In 1990, when it was in the opposition, the Liberal Party had emphatically and fiercely objected to the conservative government's plan to penalize workers who voluntarily quit their jobs. You know as well as I do what is going on in some plants. Their was an article in La Presse two weeks ago saying that some plant managers literally exploit their employees. Many of them have to quit before they drop dead on the job or suffer a breakdown. Their notice of termination of employment indicates that they left of their own will. Some employers-fortunately not all of them but their will always be some-take advantage of their employees and will do it even more in the future.
The hon. member for Malpeque, fortunately for him, was not a member of the House of Commons in 1990. Had he been part of the Liberal clan at that time, I believe he would have acted the same way. When Liberals were in opposition, that rule was not acceptable to them. It had to be eliminated in order to prevent abuse. Now that they are in power, the Liberals once more take advantage of the neediest.

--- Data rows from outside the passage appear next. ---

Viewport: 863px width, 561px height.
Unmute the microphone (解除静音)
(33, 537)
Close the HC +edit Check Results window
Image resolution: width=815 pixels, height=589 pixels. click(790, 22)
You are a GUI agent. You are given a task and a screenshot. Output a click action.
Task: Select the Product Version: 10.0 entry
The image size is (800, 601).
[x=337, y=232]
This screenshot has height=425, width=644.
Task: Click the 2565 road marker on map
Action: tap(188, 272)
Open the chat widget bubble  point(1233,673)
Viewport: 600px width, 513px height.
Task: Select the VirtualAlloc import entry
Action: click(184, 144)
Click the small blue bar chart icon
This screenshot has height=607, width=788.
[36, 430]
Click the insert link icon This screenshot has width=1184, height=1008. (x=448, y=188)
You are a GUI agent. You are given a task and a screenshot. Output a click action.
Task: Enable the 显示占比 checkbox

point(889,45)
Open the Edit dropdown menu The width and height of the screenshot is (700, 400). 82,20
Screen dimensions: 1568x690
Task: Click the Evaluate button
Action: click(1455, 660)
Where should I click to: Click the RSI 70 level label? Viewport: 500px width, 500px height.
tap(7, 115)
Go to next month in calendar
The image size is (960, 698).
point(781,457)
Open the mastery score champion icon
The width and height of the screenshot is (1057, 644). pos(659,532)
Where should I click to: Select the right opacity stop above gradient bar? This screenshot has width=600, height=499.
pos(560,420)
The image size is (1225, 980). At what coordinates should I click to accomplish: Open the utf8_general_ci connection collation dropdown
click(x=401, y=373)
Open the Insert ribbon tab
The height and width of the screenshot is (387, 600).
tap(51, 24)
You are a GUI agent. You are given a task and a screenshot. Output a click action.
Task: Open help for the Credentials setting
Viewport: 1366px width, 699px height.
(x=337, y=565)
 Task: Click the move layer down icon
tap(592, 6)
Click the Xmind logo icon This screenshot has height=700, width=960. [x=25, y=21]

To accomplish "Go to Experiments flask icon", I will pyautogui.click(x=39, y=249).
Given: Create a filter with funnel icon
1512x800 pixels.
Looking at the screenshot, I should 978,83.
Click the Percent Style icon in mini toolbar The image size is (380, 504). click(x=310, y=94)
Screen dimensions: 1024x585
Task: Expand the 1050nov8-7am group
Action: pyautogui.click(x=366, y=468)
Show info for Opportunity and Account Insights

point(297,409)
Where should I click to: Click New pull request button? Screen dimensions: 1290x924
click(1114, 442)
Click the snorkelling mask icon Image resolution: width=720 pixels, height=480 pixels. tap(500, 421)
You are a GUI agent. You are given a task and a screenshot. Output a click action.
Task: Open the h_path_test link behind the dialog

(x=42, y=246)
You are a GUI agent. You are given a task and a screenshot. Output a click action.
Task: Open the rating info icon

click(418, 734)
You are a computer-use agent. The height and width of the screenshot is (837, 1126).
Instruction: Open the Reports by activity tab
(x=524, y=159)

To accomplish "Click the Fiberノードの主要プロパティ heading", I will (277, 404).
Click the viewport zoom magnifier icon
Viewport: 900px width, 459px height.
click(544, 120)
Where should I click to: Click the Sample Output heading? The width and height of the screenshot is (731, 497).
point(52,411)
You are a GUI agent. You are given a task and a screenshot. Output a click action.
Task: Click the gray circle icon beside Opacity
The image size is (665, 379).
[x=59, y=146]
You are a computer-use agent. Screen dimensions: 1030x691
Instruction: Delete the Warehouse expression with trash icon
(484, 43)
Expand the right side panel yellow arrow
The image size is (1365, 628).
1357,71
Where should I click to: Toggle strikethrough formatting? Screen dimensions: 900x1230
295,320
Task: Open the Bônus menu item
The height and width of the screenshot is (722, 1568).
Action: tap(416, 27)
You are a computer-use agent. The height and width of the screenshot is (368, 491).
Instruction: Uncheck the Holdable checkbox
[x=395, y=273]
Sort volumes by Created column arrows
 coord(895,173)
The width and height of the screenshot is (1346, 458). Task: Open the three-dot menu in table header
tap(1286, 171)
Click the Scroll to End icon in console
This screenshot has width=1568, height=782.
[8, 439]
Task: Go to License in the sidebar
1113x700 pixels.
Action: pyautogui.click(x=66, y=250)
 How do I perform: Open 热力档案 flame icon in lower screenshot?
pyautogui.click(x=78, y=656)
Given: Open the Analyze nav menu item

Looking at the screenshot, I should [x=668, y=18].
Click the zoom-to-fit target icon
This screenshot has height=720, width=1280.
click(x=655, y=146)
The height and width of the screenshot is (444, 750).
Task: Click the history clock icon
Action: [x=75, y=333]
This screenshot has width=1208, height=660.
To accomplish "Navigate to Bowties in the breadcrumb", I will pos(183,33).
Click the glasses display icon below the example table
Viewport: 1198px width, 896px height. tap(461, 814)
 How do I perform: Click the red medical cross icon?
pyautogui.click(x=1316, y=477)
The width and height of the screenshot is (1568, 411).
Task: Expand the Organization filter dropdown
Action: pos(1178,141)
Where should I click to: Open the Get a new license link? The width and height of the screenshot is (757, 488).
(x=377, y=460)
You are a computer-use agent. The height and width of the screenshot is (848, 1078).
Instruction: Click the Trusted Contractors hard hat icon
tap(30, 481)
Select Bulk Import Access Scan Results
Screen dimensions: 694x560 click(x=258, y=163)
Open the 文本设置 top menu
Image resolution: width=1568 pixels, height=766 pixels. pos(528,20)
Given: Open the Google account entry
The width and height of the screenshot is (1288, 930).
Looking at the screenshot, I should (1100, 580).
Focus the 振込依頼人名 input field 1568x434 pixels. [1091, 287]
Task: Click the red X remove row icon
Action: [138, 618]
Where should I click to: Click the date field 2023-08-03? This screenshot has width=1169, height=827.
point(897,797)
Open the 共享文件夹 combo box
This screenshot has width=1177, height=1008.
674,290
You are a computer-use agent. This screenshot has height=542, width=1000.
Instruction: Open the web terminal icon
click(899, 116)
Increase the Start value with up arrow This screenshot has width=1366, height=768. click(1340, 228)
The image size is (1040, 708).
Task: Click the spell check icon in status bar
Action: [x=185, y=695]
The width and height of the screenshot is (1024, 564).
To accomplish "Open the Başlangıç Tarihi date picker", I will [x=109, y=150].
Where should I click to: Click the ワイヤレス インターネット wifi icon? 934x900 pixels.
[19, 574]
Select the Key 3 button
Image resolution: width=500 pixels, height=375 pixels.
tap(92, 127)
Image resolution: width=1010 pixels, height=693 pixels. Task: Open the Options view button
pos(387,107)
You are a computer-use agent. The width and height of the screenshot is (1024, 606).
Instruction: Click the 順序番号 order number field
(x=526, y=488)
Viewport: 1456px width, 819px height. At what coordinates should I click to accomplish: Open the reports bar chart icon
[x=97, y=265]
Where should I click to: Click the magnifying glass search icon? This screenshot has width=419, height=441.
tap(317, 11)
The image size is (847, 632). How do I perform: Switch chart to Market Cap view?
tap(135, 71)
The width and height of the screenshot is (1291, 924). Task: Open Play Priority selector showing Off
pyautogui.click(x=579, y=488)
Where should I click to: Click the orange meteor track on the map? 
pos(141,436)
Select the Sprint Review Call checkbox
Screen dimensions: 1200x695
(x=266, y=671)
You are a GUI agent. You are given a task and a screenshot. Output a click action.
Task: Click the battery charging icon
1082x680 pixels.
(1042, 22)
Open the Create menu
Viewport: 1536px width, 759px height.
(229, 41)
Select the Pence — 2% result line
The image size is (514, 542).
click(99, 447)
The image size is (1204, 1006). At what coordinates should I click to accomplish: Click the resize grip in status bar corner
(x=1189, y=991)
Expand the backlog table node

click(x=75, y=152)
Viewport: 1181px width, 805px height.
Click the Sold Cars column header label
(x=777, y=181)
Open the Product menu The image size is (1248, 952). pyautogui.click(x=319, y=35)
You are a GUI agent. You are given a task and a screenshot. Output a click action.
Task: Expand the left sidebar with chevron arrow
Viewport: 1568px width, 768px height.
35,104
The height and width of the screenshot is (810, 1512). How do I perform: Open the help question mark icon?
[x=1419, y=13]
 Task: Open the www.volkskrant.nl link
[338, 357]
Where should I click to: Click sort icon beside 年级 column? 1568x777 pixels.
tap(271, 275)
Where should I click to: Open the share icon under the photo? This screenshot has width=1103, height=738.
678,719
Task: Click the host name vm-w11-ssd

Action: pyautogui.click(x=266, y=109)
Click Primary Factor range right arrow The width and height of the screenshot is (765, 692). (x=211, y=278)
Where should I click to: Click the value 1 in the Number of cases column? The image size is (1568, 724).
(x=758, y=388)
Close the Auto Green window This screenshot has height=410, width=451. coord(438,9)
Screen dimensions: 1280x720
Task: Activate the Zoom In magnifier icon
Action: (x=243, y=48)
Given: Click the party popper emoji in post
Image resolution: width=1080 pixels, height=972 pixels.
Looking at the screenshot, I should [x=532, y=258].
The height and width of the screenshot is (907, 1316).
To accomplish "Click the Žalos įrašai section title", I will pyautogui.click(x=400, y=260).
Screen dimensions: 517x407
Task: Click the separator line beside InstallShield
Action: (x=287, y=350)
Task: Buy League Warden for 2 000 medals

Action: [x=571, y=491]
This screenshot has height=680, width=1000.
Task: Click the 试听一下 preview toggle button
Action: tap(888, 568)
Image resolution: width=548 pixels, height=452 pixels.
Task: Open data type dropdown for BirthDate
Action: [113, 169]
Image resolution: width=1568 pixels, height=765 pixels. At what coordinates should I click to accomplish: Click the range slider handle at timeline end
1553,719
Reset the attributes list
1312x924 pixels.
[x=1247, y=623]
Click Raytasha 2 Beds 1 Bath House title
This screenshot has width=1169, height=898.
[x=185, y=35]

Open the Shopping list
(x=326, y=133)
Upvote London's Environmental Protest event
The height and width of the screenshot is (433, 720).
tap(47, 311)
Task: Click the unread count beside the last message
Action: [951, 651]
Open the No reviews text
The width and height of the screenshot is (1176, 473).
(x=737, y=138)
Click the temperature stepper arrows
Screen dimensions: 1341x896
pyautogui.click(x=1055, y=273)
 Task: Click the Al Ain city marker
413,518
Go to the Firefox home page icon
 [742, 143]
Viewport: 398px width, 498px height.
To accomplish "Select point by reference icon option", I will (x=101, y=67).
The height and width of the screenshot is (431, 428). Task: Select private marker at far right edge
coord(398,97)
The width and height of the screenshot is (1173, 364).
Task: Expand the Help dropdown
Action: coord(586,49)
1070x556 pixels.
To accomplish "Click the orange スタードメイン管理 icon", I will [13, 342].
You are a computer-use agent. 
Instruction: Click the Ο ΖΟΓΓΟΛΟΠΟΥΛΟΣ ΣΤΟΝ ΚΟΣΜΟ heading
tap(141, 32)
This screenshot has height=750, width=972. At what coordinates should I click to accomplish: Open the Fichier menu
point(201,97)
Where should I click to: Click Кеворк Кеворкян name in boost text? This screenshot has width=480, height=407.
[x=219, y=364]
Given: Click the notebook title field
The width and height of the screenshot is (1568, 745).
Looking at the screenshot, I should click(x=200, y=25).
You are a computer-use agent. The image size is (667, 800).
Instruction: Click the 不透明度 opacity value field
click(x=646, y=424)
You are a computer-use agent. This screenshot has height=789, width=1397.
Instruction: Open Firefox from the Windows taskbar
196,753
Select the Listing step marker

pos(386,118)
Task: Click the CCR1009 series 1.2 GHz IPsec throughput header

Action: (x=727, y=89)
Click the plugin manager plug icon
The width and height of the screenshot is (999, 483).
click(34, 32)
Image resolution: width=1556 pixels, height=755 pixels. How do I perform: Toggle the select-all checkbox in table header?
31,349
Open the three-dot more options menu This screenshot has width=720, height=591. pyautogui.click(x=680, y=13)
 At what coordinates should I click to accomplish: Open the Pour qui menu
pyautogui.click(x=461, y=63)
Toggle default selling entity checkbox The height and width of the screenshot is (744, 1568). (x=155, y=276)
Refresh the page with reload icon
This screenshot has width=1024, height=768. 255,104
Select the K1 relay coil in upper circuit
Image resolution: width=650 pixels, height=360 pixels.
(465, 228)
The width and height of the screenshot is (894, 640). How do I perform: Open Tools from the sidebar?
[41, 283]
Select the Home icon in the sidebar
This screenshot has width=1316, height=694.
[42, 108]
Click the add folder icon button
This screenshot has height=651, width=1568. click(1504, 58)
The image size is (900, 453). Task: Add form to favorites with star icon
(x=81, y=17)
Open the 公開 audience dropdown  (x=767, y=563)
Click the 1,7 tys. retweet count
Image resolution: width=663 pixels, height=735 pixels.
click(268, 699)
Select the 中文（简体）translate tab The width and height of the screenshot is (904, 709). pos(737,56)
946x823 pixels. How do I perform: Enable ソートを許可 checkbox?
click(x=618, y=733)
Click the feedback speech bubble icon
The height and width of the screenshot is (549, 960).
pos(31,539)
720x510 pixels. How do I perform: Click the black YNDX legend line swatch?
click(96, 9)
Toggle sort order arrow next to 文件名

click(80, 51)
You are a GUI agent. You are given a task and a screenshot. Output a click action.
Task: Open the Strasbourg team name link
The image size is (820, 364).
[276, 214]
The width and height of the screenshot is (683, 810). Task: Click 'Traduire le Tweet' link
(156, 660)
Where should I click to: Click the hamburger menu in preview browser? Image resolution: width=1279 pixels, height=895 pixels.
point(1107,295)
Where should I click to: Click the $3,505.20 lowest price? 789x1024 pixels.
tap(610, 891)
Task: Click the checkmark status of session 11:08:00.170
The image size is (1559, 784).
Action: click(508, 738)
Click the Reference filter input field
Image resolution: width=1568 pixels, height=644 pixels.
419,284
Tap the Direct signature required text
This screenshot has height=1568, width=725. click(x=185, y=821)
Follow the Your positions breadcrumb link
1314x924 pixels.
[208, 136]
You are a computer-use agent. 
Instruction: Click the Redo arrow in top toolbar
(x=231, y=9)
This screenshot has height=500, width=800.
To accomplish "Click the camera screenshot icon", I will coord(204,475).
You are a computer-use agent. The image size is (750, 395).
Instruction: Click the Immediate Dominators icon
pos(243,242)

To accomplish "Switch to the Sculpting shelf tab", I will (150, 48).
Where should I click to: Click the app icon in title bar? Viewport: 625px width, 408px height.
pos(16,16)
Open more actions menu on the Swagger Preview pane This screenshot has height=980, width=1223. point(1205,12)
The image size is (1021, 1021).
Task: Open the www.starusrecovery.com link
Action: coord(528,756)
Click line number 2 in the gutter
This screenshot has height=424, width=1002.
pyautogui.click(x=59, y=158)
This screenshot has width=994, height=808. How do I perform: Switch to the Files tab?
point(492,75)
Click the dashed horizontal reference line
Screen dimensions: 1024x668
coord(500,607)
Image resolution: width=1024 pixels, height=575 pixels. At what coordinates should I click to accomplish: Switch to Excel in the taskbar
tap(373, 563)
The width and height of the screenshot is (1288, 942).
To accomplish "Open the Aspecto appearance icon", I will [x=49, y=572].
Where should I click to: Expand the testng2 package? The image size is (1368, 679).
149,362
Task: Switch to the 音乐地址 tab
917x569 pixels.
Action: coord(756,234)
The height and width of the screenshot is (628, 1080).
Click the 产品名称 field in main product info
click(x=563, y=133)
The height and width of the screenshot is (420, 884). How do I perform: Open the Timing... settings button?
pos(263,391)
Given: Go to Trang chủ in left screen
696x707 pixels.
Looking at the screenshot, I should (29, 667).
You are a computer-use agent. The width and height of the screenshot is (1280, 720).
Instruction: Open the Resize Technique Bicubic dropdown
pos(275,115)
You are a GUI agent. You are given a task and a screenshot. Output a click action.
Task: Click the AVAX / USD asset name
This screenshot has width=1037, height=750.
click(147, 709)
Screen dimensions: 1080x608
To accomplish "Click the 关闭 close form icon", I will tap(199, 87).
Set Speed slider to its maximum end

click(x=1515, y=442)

Another measure I find deplorable is that all gains over $39,000 are no longer insurable. In return, the maximum amount of benefits to which workers could be eligible will be reduced. Since my time is already up, I would like to urge this government and the finance minister to look at other avenues, other alternatives before reducing their deficit on the back of the most disadvantaged people.
I invite the finance minister, through you Mr. Speaker, to register all his boats in Canada and to pay a little more income tax. He can afford it. I also invite him, when he purchases new ships, to buy them in Canada rather than in Asia, for instance. That would create jobs here.